Find out more about your rights to extra holiday entitlements here. 

What are extra holiday entitlements?

Extra holiday entitlements, in Danish feriefridage, are paid holidays you can be entitled to. All employees in Denmark have the right to 5 weeks of holiday as per the Danish Holiday Act. But you may be entitled to a 6th week of holiday as well. The rules for this extra week of holiday entitlement depends on your terms of employment.

Am I entitled to a sixth holiday week?

Whether you have a 6th holiday week depends on where you are employed:

Private sector employees

In principle, you are not automatically entitled to extra holiday entitlements. However, you may still have extra holiday entitlements if it is stated in the collective agreement in place at your workplace, or if you have an individual agreement for extra holiday.

You can see the terms for any extra holiday entitlements you may have in your collective agreement, staff handbook, or your employment contract.

Public sector employees

If you are employed in a municipality, region or government institution, you are entitled to extra holiday.

How are extra holiday entitlements accrued?

Private sector employee: It depends on which agreement you have with your employer.
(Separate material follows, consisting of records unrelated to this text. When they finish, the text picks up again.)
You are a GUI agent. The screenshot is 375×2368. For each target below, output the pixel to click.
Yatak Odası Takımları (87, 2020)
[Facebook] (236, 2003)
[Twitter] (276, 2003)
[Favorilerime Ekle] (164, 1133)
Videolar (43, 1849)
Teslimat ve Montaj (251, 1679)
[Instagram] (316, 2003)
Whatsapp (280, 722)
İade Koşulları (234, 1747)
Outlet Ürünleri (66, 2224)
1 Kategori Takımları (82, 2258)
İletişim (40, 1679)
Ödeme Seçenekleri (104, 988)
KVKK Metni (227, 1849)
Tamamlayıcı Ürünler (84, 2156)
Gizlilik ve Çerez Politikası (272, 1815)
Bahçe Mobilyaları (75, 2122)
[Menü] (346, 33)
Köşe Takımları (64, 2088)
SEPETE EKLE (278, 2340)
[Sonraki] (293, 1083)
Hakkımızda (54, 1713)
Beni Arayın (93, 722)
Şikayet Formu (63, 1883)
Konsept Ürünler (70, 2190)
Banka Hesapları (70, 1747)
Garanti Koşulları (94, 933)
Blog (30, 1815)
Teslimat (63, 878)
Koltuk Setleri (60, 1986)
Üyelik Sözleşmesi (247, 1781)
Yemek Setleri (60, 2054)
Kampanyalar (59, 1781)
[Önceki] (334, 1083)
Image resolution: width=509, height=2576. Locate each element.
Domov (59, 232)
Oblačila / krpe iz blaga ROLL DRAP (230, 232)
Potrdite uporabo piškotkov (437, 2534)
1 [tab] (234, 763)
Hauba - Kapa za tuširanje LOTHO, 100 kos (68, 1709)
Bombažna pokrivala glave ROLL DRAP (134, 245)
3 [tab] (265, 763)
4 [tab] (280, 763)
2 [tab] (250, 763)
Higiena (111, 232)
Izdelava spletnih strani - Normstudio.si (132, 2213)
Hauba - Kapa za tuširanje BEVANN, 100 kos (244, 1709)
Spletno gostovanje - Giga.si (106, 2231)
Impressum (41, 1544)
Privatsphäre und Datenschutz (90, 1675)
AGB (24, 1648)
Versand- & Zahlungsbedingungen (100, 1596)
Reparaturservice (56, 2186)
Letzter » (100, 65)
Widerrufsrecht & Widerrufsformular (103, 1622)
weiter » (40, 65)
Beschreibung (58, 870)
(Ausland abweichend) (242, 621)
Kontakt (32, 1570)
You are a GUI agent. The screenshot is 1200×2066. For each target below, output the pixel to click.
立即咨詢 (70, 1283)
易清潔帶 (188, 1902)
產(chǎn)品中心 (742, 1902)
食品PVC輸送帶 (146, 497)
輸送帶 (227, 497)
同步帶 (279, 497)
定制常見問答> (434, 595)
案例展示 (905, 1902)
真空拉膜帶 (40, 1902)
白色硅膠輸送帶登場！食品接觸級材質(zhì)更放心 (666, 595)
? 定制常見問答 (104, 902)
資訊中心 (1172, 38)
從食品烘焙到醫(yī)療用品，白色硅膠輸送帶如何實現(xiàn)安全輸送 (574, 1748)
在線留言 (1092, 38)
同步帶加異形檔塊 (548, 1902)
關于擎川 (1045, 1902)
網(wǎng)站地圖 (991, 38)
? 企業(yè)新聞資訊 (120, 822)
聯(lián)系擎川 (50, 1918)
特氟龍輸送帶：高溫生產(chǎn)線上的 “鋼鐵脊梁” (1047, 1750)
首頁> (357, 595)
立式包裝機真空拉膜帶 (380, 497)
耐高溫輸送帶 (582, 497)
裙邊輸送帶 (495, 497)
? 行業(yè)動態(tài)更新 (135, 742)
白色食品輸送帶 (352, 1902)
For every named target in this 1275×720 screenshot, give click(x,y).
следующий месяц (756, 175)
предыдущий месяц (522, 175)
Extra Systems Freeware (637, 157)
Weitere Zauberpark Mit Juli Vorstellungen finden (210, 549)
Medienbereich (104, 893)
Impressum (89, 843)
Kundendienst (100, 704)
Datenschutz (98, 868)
Check your collective agreement, staff handbook, or your employment contract.

Employed in a municipality or region: Employees in regions and municipalities are calculated holiday days in hours instead of days. This means that you earn 18.50 holiday hours per. month corresponding to 6 weeks holiday per year.

Government employees: If you are a public employee, you earn 0.42 special holiday days for each month's employment, corresponding to 5 holiday days a year.

What happens if I fail to use my sixth holiday week?

Private sector employee: In many companies, you lose holiday days if they are not taken during the holiday year. This again depends on what agreements or collective agreements are made with your employer, so make sure you keep up to date on your holiday entitlements so you don't miss out on taking your holidays.

Employed in a municipality or region: If you do not take the 6th holiday week, it will be automatically transferred to the next holiday year, unless you have notified your employer no later than 1 October of the holiday year that you want the holiday week paid out.

Government employees: If you do not keep the days, they will be reimbursed in cash with 2.5 percent of the holiday pay in the earning year, unless you and your employer agree to transfer them to the following holiday year.

Learn more about transferring holiday and extra holiday

What happens to my extra holiday if I change jobs?

Private sector employee: It depends on your employment contract or collective agreement whether you are entitled to a payout of your unused holidays.

Employed in a municipality or region: If you change position to another region or municipality, you can enter into an agreement with the employer that you take the holiday week with you. If you don't make an agreement, the hours corresponding to the 6th holiday week which you failed to take will be paid out together with your last salary payment. 

Government employees: If you resign from your position, you must be reimbursed for the days earned.